:: Data in this exercise ::
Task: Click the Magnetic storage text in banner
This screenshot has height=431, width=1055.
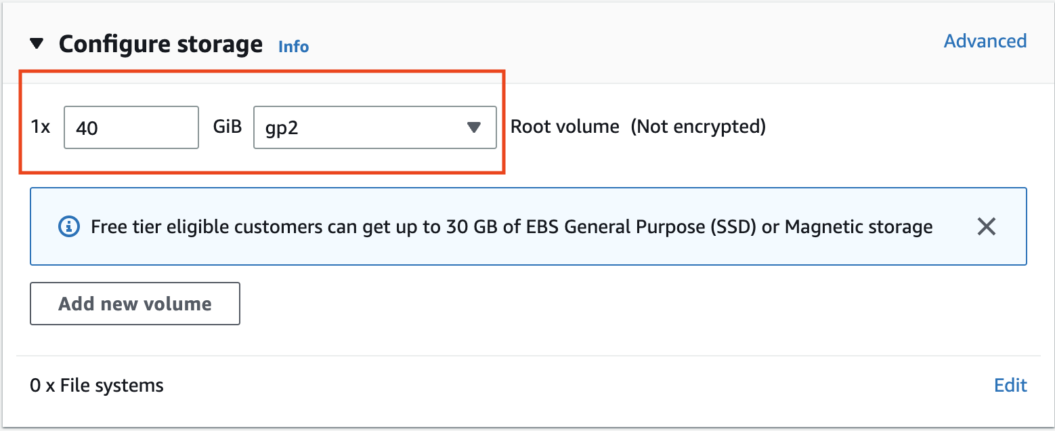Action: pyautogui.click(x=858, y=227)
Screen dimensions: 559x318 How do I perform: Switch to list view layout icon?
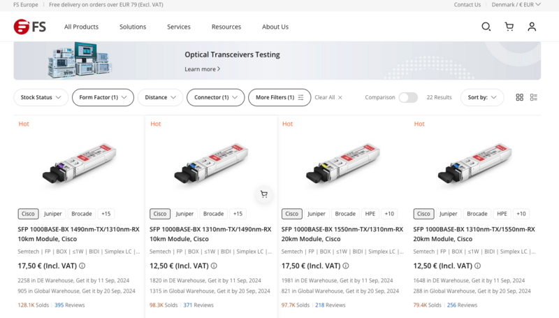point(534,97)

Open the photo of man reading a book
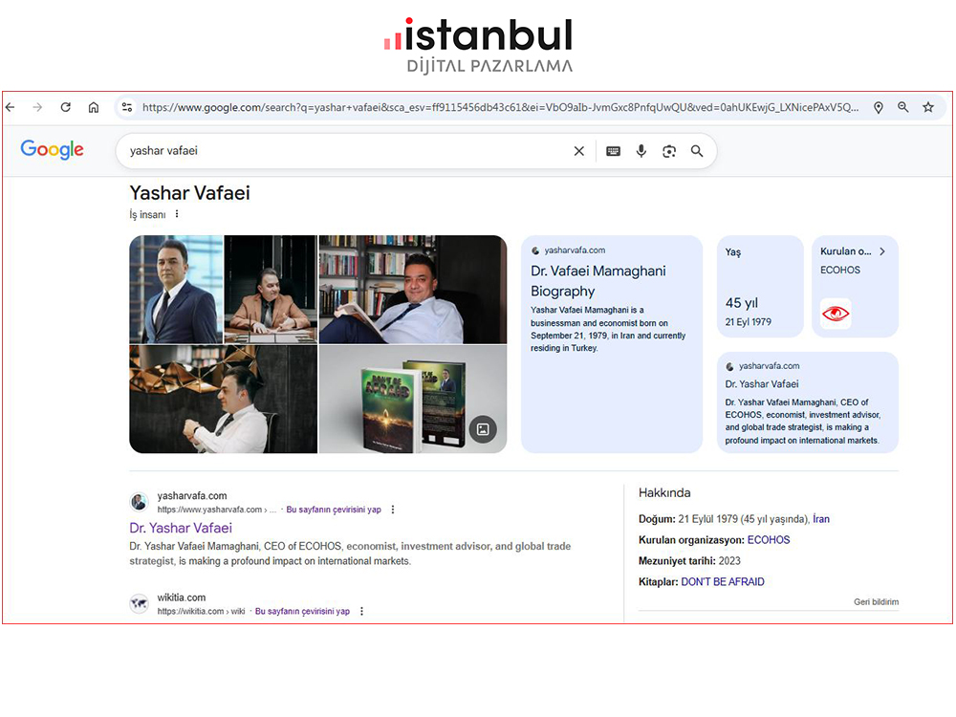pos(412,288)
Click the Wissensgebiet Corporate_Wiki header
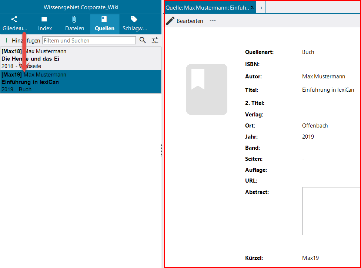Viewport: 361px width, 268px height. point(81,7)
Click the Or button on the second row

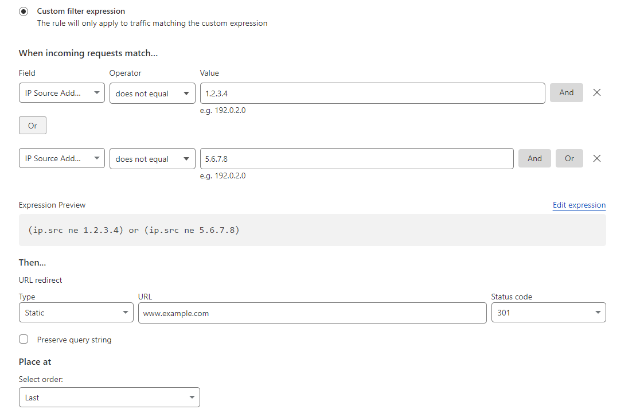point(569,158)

:: Description of the task ::
What is needed is an exact repetition of every entry, without the pictures.

:: Answer to this exercise ::
Task: Click the Magnetic storage text in banner
This screenshot has height=431, width=1055.
Action: pyautogui.click(x=858, y=227)
Screen dimensions: 559x318 How do I perform: Switch to list view layout icon?
point(534,97)

Open the photo of man reading a book
pos(412,288)
Click the Wissensgebiet Corporate_Wiki header
Viewport: 361px width, 268px height. point(81,7)
Click the Or button on the second row

point(569,158)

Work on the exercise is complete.